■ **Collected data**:
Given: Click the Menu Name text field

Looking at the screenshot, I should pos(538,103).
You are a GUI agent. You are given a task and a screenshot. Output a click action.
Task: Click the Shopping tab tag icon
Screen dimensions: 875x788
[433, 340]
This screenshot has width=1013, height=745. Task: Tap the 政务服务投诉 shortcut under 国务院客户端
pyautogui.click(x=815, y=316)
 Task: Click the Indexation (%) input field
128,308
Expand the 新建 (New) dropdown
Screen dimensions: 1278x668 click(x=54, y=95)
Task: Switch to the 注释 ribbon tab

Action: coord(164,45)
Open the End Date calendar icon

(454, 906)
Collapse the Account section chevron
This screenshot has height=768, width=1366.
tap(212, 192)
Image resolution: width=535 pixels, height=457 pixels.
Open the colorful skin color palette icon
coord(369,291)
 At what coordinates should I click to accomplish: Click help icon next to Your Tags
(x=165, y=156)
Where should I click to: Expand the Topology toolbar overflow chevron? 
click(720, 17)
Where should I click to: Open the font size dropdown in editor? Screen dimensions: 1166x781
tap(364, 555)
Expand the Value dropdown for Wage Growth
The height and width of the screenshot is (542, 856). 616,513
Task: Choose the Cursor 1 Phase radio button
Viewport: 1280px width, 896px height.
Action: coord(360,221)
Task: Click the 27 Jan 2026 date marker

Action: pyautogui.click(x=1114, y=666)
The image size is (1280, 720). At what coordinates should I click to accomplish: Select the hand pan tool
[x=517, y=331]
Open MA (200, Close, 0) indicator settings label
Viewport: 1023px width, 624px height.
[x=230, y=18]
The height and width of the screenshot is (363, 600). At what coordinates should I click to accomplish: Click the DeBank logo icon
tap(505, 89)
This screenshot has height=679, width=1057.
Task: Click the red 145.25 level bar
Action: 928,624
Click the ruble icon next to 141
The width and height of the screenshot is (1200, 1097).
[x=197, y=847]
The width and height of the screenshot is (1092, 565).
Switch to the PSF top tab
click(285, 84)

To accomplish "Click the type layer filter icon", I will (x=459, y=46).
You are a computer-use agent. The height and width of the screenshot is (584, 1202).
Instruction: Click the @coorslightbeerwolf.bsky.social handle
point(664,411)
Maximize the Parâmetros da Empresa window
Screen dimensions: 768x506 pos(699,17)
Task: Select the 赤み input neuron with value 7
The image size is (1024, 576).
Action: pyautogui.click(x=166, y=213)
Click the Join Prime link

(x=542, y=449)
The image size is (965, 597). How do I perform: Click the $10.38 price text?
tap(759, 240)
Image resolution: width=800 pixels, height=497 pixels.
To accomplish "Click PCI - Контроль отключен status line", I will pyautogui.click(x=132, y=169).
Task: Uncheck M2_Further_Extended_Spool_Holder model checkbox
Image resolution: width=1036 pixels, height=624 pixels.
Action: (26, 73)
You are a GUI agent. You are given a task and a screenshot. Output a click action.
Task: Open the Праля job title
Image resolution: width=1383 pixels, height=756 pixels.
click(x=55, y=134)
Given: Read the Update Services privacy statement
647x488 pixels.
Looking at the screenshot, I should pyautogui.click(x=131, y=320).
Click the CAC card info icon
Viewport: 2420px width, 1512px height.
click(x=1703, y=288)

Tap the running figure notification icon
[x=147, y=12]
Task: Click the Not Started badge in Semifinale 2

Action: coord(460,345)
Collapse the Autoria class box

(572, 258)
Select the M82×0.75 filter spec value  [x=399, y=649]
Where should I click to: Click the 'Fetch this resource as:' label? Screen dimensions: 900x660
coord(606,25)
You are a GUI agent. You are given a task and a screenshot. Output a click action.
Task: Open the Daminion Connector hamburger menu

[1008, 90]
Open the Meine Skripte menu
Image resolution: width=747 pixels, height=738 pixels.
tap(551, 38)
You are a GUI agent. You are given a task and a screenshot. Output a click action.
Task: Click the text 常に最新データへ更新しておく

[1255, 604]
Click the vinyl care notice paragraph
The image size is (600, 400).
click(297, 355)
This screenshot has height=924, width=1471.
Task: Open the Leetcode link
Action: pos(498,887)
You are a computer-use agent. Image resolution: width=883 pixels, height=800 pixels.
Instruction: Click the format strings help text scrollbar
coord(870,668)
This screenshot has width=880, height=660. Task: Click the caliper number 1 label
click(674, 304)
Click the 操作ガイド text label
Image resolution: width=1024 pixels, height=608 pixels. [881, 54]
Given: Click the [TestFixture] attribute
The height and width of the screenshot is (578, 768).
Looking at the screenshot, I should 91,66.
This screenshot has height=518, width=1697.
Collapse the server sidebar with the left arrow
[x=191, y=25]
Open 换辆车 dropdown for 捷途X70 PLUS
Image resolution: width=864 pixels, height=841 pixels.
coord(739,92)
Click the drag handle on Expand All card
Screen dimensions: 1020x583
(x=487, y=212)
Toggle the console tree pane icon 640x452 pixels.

■ **Your assignment**:
For every line above that includes the string "computer", copy the line.

■ **Expected answer**:
You are a computer-use agent. The height and width of the screenshot is (584, 1202).
You are a computer-use agent. Image resolution: width=883 pixels, height=800 pixels.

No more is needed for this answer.